Reproduce word for word the lines of the records from the one containing "Where should I" through the end of the records, including both ends. Omit the pictures.

◆ ◆ ◆ ◆ ◆

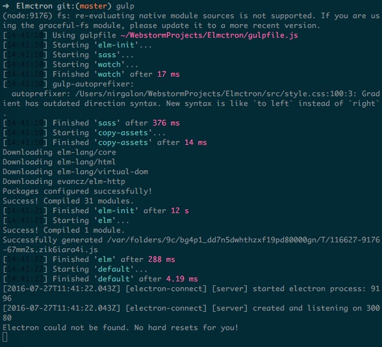382x347 pixels.
Task: Click 'Downloading elm-lang/virtual-dom' line
Action: pyautogui.click(x=75, y=172)
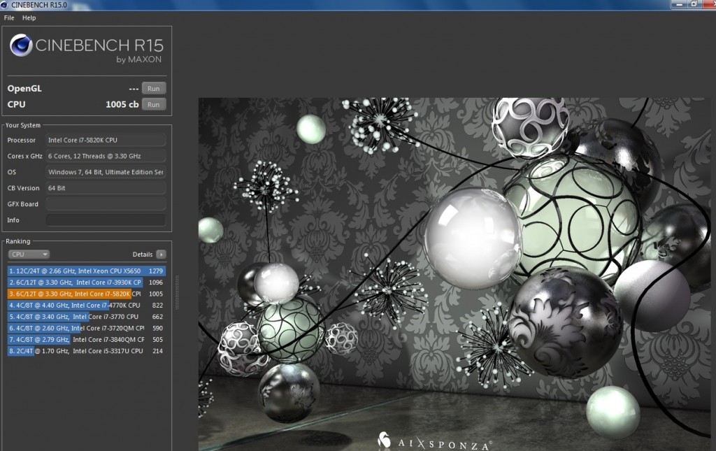
Task: Select the Intel Xeon X5650 ranking entry
Action: point(84,271)
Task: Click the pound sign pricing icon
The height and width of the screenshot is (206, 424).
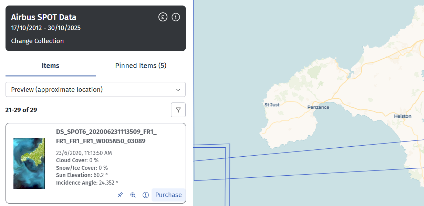Action: click(x=163, y=17)
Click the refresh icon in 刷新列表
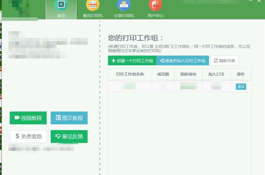This screenshot has height=175, width=265. click(216, 61)
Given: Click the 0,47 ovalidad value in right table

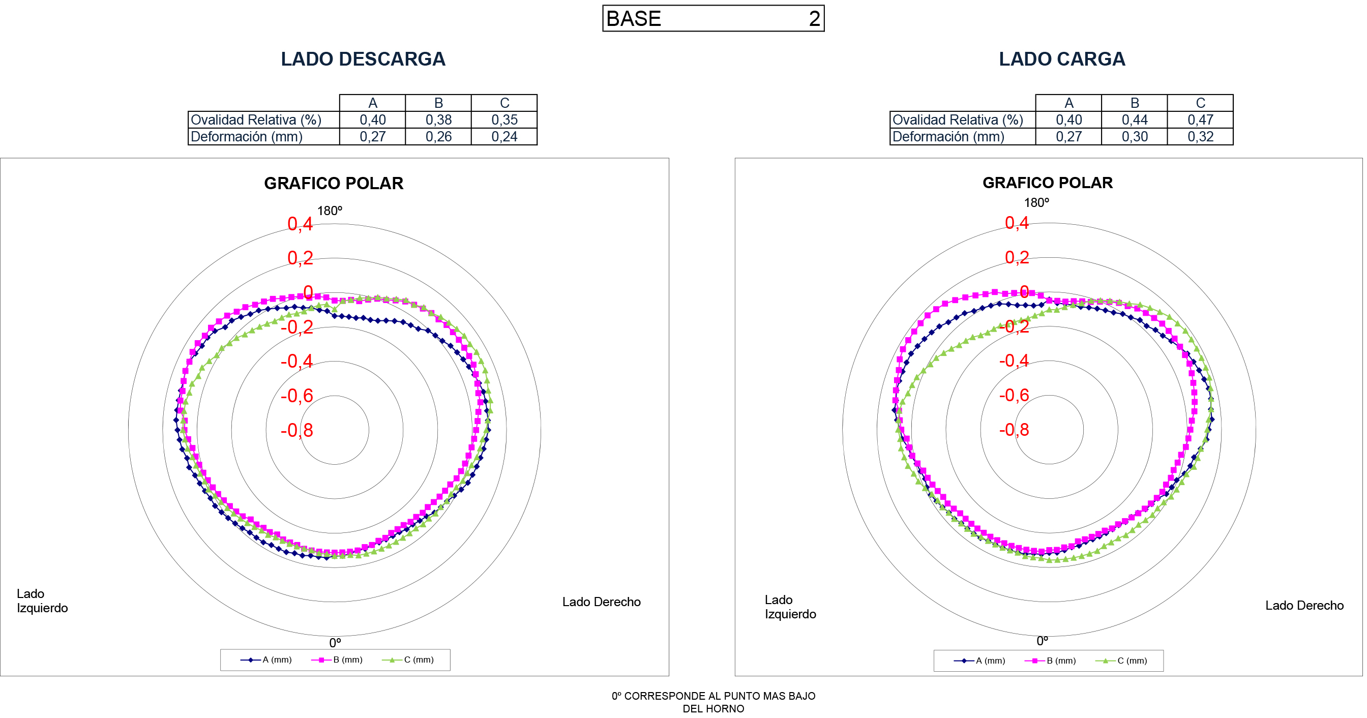Looking at the screenshot, I should (1200, 120).
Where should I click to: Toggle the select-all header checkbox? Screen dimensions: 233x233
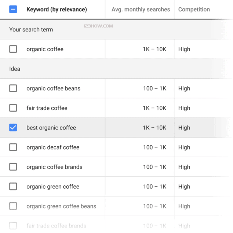coord(13,10)

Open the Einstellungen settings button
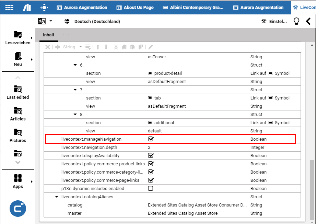tap(274, 21)
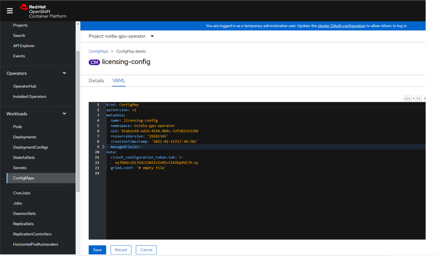
Task: Open the Events page
Action: coord(19,56)
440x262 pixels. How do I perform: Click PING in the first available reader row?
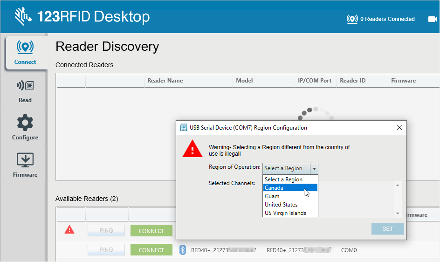tap(106, 231)
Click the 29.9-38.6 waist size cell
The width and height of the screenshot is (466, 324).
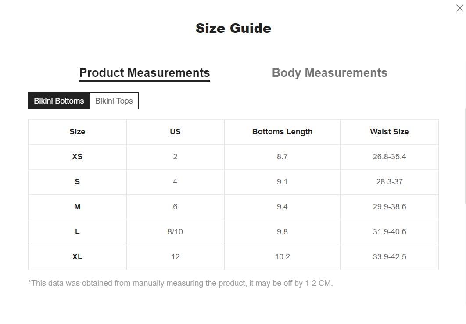point(389,207)
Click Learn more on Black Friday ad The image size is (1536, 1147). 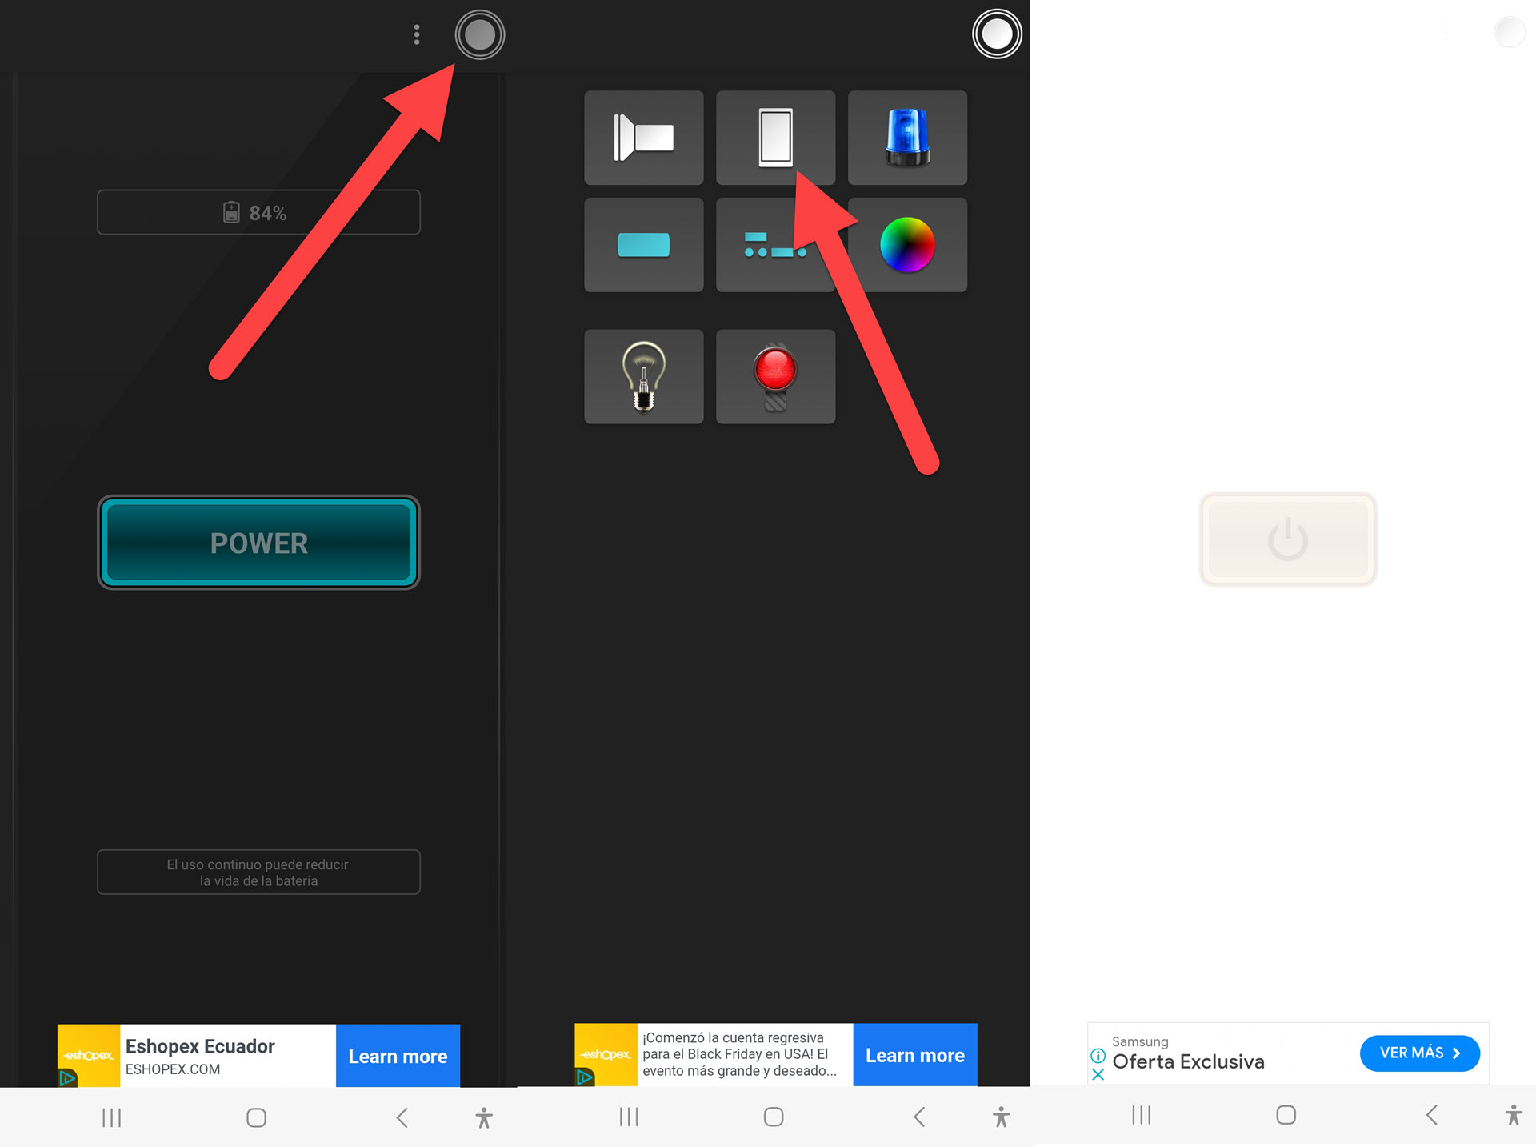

◆ ◆ ◆ ◆ ◆

▶ _SOLUTION TO THIS PROBLEM_:
Where should I click to: Toggle the select-all header checkbox? Screen dimensions: 233x233
coord(13,10)

Open the Einstellungen settings button
tap(274, 21)
Task: Open the Events page
Action: coord(19,56)
440x262 pixels. How do I perform: Click PING in the first available reader row?
tap(106, 231)
Click the 29.9-38.6 waist size cell
The width and height of the screenshot is (466, 324).
point(389,207)
Click Learn more on Black Friday ad The image size is (1536, 1147). 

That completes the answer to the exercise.